AI Agent Security Test Plan Before Launch

An AI agent security test plan should prove one thing before launch: untrusted text cannot silently become authority. If the agent can read outside content and call tools, test the boundary before users do.

Quick Answer

List every tool the agent can call.
Mark which tools can write, send, delete, purchase, or publish.
Seed indirect prompt injection into realistic content sources.
Verify tool arguments are validated outside the model.
Require confirmation for irreversible actions.
Log the user request, untrusted sources, tool arguments, and result.
Re-run the plan after every new tool ships.

Map the blast radius

Start with the boring inventory. Which tools are available? Which ones read data? Which ones change data? Which ones touch external systems?

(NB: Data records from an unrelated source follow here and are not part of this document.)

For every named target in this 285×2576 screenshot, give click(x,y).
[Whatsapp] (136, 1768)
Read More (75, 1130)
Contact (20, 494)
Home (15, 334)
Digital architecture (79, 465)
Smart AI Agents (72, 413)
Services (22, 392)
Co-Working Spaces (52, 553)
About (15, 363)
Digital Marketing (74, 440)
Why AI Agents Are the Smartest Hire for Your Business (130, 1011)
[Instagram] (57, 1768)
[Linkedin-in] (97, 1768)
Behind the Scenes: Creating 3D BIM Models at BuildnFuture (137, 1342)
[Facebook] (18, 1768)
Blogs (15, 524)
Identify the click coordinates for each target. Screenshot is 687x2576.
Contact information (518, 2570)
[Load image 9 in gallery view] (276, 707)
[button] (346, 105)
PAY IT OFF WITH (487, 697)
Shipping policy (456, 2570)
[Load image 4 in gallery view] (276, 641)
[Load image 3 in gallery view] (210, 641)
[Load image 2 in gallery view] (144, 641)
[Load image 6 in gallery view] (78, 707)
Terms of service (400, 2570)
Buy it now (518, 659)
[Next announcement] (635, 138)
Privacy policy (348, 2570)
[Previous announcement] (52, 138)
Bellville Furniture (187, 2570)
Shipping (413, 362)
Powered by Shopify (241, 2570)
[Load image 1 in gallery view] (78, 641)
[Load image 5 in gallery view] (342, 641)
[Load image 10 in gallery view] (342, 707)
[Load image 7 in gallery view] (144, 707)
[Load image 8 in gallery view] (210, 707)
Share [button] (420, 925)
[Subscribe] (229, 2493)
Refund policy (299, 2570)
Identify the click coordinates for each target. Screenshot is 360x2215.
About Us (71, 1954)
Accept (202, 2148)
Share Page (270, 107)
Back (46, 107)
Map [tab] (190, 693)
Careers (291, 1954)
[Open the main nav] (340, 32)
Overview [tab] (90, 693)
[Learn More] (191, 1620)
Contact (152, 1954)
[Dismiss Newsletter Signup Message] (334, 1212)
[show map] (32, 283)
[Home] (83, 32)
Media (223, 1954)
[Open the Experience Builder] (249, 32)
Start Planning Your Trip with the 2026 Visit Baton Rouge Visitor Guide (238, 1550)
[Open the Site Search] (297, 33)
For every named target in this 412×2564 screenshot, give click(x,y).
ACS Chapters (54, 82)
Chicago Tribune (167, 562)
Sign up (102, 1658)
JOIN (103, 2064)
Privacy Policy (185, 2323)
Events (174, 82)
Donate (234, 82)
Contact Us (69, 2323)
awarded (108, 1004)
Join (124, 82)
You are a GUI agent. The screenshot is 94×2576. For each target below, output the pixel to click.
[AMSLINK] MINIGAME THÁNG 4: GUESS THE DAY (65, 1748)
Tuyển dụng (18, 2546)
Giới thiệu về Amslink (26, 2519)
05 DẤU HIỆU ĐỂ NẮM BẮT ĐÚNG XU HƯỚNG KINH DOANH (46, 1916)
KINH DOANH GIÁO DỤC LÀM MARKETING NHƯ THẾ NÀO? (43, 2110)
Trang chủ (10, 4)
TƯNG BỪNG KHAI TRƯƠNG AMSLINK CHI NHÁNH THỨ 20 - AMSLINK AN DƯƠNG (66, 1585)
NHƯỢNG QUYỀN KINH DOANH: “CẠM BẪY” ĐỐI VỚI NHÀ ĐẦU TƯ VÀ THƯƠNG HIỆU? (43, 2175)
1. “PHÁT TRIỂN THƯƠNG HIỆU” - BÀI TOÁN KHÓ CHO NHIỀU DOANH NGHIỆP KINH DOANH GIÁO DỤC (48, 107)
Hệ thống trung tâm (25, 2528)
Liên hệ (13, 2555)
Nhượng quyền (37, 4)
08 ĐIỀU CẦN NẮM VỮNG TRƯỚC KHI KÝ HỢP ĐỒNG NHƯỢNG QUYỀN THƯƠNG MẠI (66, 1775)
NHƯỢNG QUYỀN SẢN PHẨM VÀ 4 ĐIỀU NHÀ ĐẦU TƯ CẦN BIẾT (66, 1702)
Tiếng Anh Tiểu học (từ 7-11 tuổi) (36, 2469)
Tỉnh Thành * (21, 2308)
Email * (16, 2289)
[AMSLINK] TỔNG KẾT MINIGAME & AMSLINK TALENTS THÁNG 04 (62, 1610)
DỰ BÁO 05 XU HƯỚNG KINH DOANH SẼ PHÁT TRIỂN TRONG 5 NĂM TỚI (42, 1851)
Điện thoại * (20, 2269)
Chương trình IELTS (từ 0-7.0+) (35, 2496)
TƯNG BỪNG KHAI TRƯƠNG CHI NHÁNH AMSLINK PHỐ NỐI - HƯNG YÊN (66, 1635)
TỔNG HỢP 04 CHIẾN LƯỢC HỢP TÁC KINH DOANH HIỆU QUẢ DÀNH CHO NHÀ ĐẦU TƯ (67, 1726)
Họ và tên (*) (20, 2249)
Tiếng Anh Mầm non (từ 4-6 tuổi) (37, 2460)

A calendar-read tool and an email-send tool do not belong in the same risk bucket.

Test realistic untrusted content

Do not only paste "ignore previous instructions" into the chat box. Put hostile instructions where your product will actually find them:

calendar event descriptions
support tickets
webpages
PDFs
CRM notes
Slack messages
code comments

The agent should summarize those instructions as data, not obey them.

Validate writes outside the model

The model can propose a tool call. Normal application code should decide whether the call is allowed.

Validate target IDs, account boundaries, confirmation state, rate limits, and whether the action matches the user's original request.

Test confirmation gates

Ask the agent to make broad changes while untrusted content tries to expand the scope. A good system shows the exact changes and waits for a human before anything irreversible happens.

Log for reconstruction

Security logs should answer: what did the user ask, what untrusted content was loaded, which tools were available, which tool arguments passed validation, and what changed?

You do not need full private transcripts in every log. You do need enough evidence to reconstruct authority.

FAQ

Is this only for agents with write tools?

No. Read-only agents can still leak private information or make unsafe recommendations, but write-capable agents need the strictest boundary testing.

Can a system prompt solve this?

No. The prompt is one layer. Tool validation, least privilege, confirmation, and logs need to live outside the model.

When should we re-run the plan?

Every time you add a tool, a data source, or a new kind of autonomous workflow.